Your goal: Please report each line of the records that contains the word "size". Case counts.

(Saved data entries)
• • •
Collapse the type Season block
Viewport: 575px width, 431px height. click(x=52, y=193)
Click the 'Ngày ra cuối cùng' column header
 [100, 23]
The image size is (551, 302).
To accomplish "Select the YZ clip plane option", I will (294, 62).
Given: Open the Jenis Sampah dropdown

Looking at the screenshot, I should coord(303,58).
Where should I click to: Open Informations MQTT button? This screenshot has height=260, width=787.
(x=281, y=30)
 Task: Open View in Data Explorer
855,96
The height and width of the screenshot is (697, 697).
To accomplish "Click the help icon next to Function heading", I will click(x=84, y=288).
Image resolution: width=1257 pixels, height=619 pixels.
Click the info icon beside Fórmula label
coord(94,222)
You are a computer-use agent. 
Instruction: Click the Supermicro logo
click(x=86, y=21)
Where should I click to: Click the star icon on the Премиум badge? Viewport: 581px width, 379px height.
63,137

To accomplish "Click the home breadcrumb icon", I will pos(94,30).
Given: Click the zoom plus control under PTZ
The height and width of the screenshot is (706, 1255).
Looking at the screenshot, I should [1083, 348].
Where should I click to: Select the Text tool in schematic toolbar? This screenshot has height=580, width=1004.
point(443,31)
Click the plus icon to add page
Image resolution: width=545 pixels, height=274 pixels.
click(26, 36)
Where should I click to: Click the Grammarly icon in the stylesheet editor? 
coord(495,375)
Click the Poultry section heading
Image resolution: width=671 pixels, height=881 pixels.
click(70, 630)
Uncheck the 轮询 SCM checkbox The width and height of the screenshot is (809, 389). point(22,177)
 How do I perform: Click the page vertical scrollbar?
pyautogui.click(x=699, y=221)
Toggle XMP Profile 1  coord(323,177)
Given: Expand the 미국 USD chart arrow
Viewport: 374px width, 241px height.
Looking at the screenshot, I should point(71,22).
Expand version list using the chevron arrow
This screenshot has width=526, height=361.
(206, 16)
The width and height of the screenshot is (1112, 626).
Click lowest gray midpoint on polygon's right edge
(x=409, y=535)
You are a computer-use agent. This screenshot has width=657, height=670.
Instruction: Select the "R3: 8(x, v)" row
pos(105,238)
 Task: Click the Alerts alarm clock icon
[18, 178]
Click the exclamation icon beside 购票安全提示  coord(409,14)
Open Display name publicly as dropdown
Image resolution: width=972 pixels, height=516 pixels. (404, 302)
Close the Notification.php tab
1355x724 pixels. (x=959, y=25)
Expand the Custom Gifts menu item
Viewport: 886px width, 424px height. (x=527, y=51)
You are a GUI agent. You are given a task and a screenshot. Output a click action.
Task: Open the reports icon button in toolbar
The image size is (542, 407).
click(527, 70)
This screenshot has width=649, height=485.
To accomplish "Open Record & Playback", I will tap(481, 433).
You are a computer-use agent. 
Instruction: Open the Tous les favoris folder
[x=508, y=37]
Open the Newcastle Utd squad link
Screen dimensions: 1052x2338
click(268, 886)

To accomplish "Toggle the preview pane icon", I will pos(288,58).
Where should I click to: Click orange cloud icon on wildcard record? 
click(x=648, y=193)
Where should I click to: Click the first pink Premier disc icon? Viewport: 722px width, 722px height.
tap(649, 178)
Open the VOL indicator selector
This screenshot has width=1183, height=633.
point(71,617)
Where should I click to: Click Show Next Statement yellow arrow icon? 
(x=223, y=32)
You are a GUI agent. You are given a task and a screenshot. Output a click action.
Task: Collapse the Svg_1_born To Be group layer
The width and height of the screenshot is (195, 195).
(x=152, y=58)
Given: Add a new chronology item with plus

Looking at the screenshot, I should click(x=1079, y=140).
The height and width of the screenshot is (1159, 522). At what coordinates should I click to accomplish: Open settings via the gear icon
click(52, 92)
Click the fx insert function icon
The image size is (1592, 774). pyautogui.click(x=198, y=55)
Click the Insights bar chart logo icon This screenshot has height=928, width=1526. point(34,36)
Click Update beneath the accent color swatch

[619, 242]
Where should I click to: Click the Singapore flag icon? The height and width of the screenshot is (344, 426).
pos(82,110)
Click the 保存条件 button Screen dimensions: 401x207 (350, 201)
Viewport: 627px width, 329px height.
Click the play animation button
• • •
Correct output:
The image size is (551, 302).
The image size is (542, 407).
The image size is (1592, 774). pyautogui.click(x=198, y=55)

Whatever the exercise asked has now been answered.